Erdoğan, özetle şunları söyledi:
“Ey Doğan, niye rahatsız oldun? ‘411 el kaosa kalktı’ diyen sen değil misin? Sen değil misin benim seçilme hakkım elimden alındığı zaman ‘muhtar bile olamaz’ diye başlık atan?
“Bütün köşe yazarlarınla bize saldırdığın o günleri unutacağımızı mı zannediyorsun? Cumhurbaşkanı oldum, yine aynı şekilde devam ediyorsun. Milletin verdiği oya saygın yok.
“Bak Doğan, ben sana şunu söyleyeyim. Bana gelip ‘Sizin döneminizde bire beş kazandım’ diyen sen değil misin? Bana gelip, İstanbul’da ‘Ben, Demirel’le de çalıştım. Ben, Tansu Hanım’la da çalıştım, Özal’la da çalıştım. Sayın Özal, medyayla da olmaz, onsuz da olmaz’ dedi dedin.

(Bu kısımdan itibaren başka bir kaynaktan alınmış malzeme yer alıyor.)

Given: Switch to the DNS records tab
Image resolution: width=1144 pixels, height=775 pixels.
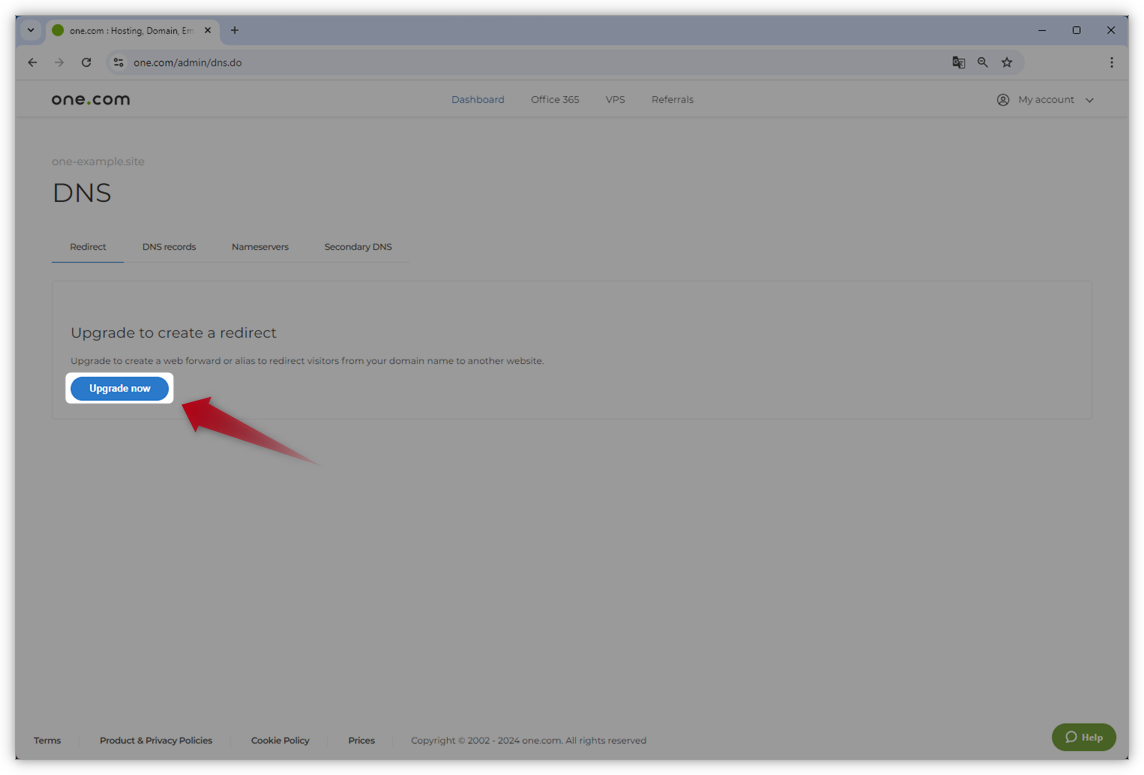Looking at the screenshot, I should [169, 246].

Tansu Hanım, ‘Zaten bizlerle baş edemedi’ dedi dedin.
“Bunları anlatınca ben, kendisine şunu söyledim: ‘Aydın Bey, ben doğma büyüme Kasımpaşalıyım. Şunu bilmeni isterim. Bizim Rabbimize verilecek bir borcumuz var, can borcumuz. Hakkın olanı her zaman alırsın ama hakkın olmayanı bizden öncekilerden aldığın gibi bizden alamazsın.’

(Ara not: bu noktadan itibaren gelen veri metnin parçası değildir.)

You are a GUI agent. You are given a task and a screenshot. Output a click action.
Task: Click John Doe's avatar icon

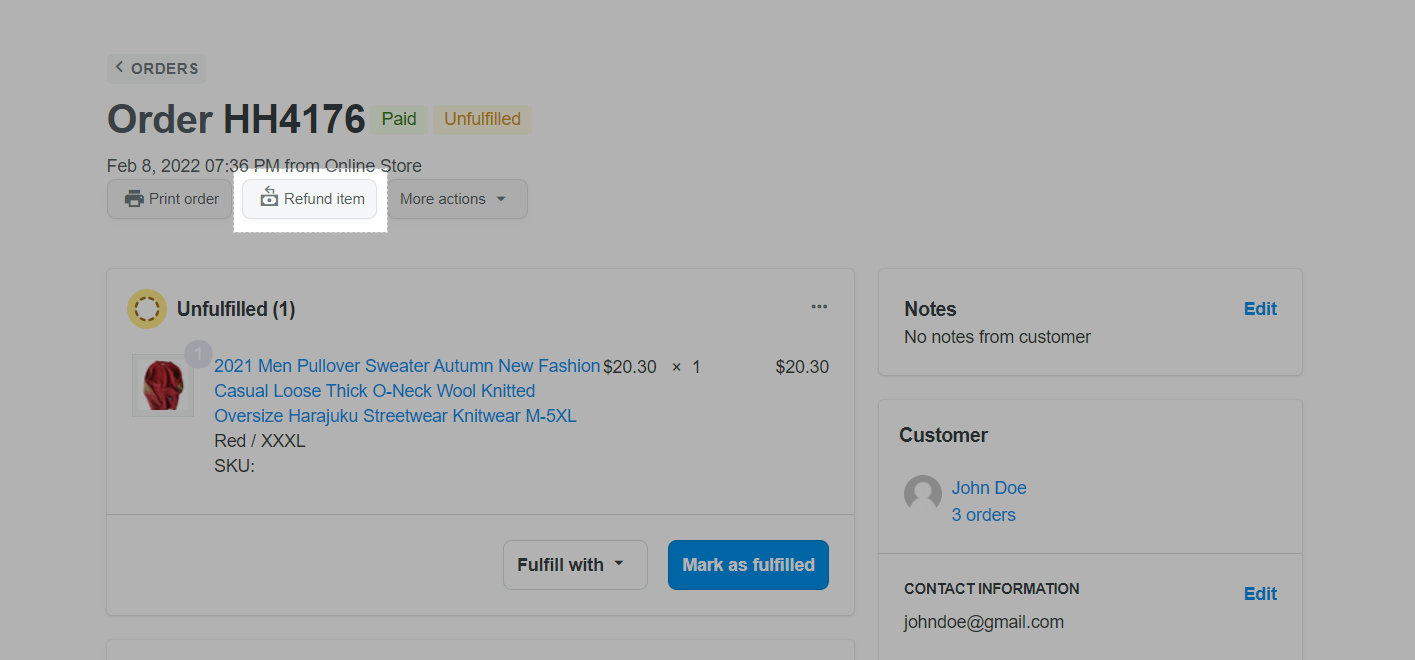(x=923, y=494)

“Bunlar hükümet yıkmaya, hükümet kurmaya alışmış olan yazılı ve görsel medyadır.
“40 yıllık siyaset hayatımda hiçbir zaman şiddetle siyasetimiz olmadı. Yunus Emre’nin dediği gibi, gönüller yapmaya geldik dedik. Siyaseti, kanla, şiddetle ve tehditle yapmaya çalışanların kimler olduğunu gayet iyi biliyorsunuz.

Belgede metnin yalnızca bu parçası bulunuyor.